Huawei reveals P8 and P8max flagship smartphones in London

Huawei P8 and P8max

At Old Billingsgate, London, Huawei unveiled its latest flagship smartphones – P8 and P8max (notice they’ve completely dropped the Ascend moniker). It’s a long time coming, with the Mate 7 phablet holding the fort since the last Ascend P7 flagship debuted a year back.

Huawei P8 and P8max

Displaying crafstmanship, elegance and minimalist design, the new flagships also pack numerous tricks under their sleeves.

The P Series has grown from strength to strength, debuting in 2012 with the P1. Fast forward to the P7, Huawwei showed the world that it had the capabilities to compete with the rest in terms of hardware, and match in terms of craftsmanship and design.

Global sales of the previous P6 totaled 5 million units in 60 countries while the P7 surpassed 4 million sales across 100 countries in just six months.

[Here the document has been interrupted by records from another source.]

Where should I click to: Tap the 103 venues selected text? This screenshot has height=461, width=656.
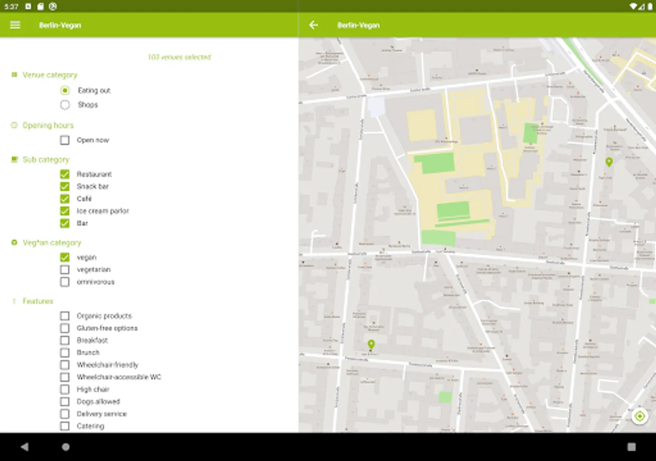click(x=179, y=57)
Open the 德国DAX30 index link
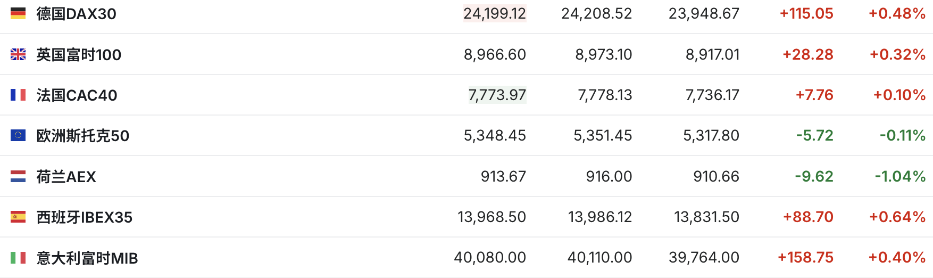Viewport: 933px width, 278px height. tap(76, 14)
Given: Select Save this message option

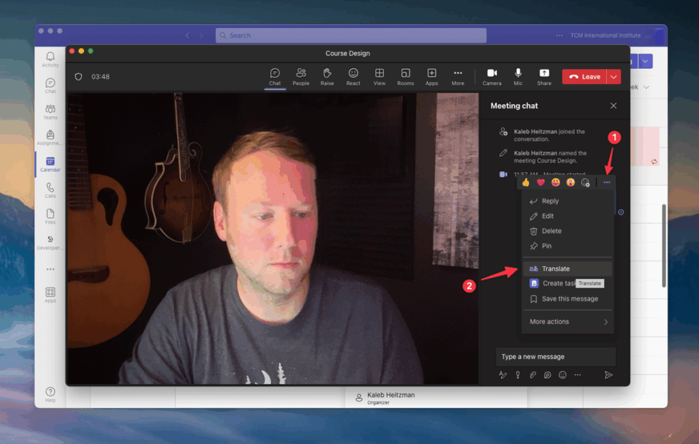Looking at the screenshot, I should (x=569, y=299).
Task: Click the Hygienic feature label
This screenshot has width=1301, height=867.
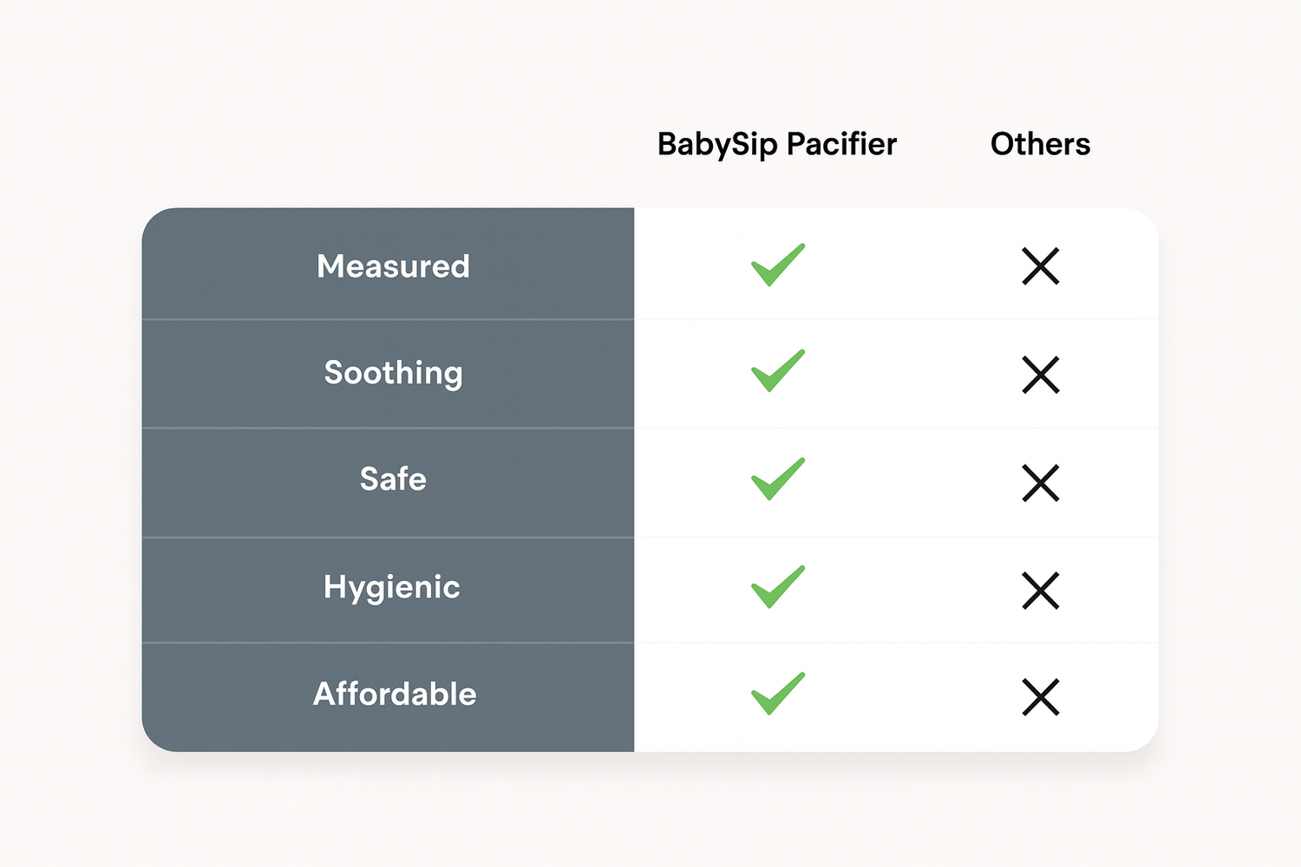Action: 391,587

Huawei P8maxThe P8 attempts to push that even further. The aluminium alloy unibody is made from a nano-injection molding process that translates into an “industry-leading seamless tight junction” that connects a 1.5mm thin plastic bar with one of the industry’s largest screens (P8max). A triple-layer shark-gill design enhances durability and robustness of the device.

On the back, it is constructed of steel for even more rigidity. The device comes with four colour options — silver, gold, black and grey. The P8 is incredibly slim at 6.4mm while the P8max tops out at 6.8mm.

Internally, both the P8 and P8max use the services of the new Kirin 930/935 64-bit octa-core chipset running at 2GHz mated to a Mali-T628 MP4 GPU, and packed with 3GB RAM. Huawei claims the new hardware delivers 80% more compute performance and 100% better 3D performance over the P7.

In terms of storage, the P8 gets 16GB for the standard edition, and 64GB for premium. The P8max gets 32GB for standard, and 64GB for the premium version. microSD expansion is available up to 128GB.

The P8 boasts a 5.2-inch Full HD IPS display (424PPI) while the P8max gets a whopping 6.8-inch Full HD IPS display (326PPI).

Huawei is touting the P8 and P8max’s battery life. The P8 is packed with a 2,600mAh capacity battery that is claimed to last 1.5 days on average usage, or 1 day of heavy usage. The P8max, on the other hand, packs a massive 4,360mAh battery that claims to push over 2 days of use or 1.4 days with heavy use.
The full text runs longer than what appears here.